We've been monitoring the ArcMC and noticed that most of our Connectors have some level of Queue drops shown in ArcMC. While, this was unnoticed for a long while, once taken into consideration we've been monitoring it very closely and the drops are quite significant on most connectors. I'm not certain if this is related to the volume of events, types of events, parsing related performance of the connector or in general itself. We aren't able to deduce the RCA so far and its been a month of investigation even with the support team involved but no breakthrough so far. Hoping for any known issues or suggested resolutions from fellow members here.
To give a brief of the overall issue,
We've a setup where few syslog connectors (UDP) collecting logs from 3 sources basically have huge EPS and we've seen the issues begin from here:
Connector1 - collecting Cisco ASA logs - receiving avg. EPS of around 15-18k - constant Connector queue drops
Connector2 - collecting Fortigate logs - receiving avg. EPS around 13-15k - constant Connector queue drops
Connector3 - collecting Bluecoat logs - receiving avg. 10k EPS - constant Connector queue drops
We were certain the high volumes are causing the events to drop from the queue before it reaches the processing cycle. So we deployed ArcSight Load Balancer and split the traffic between different connectors.

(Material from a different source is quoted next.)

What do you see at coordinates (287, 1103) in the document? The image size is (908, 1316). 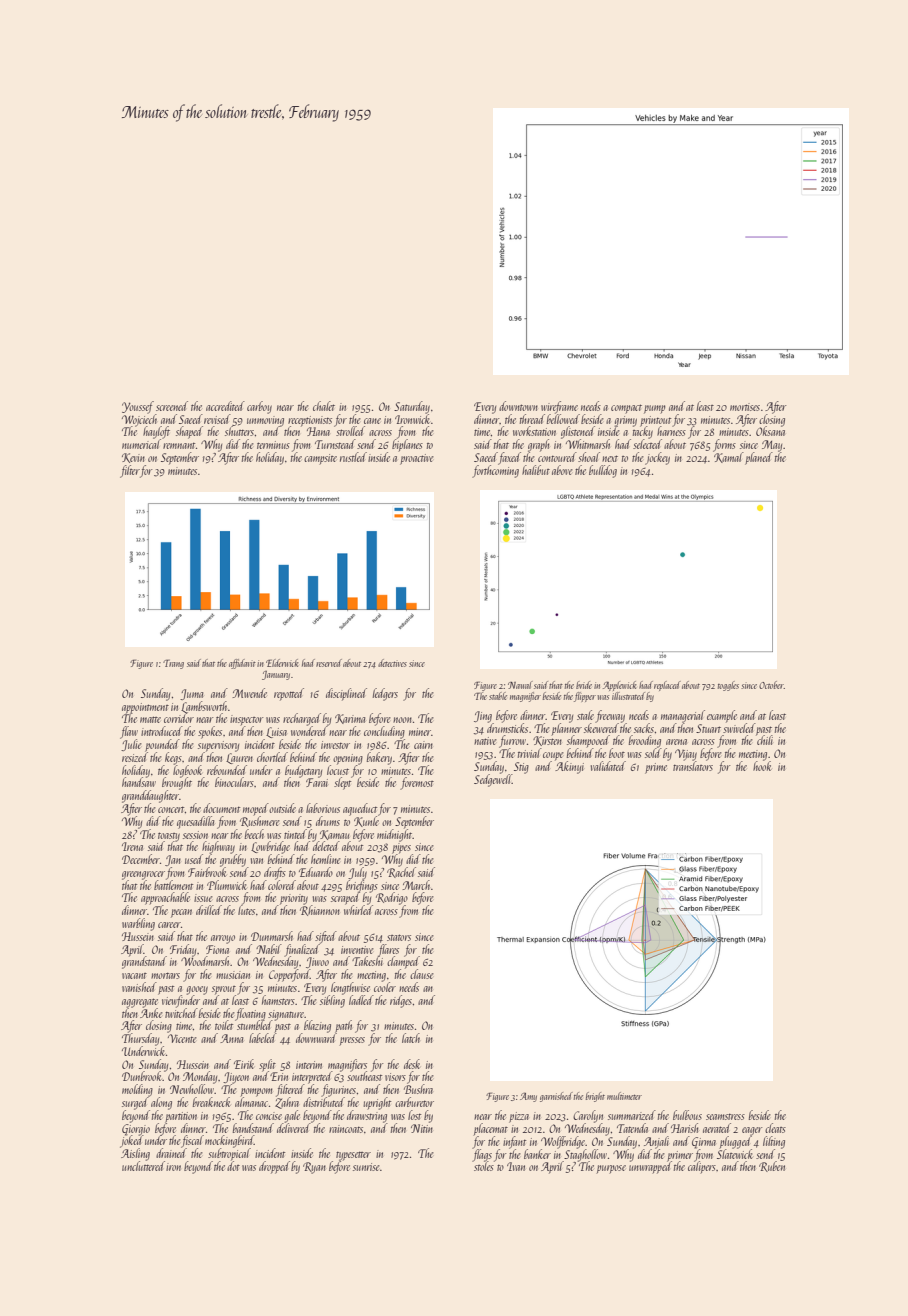 I see `Zahra` at bounding box center [287, 1103].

Cisco ASA - 6 Connectors - 2-3k avg. EPS per connector - some of the connectors are functioning properly while around 4 are dropping from the queue.
Fortigate - 5 connectors - 2-3k avg. EPS per connector - all connectors dropping from queue.
With the above scenario, all the connectors have similar configurations across them - 4GB of JVM, linux hosted, syslog UDP. Additional configurations - ASA connectors have map files added; Fortigate and ASA connectors have aggregation applied.
Even without the aggregation applied, the connectors are dropping from the queue, so this is not related to the aggregation/filtration applied. We've ruled out EPS related concern as well as the connectors are processing around 2-3k EPS which shouldn't be an issue at all. Parsing wise while there are no issues, the concern is of events being dropped from the queue.
Suggested actions from the support:
-adding few parameters to the agent.properties such as multithreading, increasing queue size, increasing batch sizes, etc. - applied all but issue exists
-disabling the queue on the connector - rejected as its not an acceptable solution.
-upgrading the connector to latest 8.1 Framework as it has significant performance enhancements - done on one of the connector to confirm, but still issue persists.
Attaching snips for the patterns observed from the queue drops.
Any helpful pointers to resolve the issue of connector drops are welcome.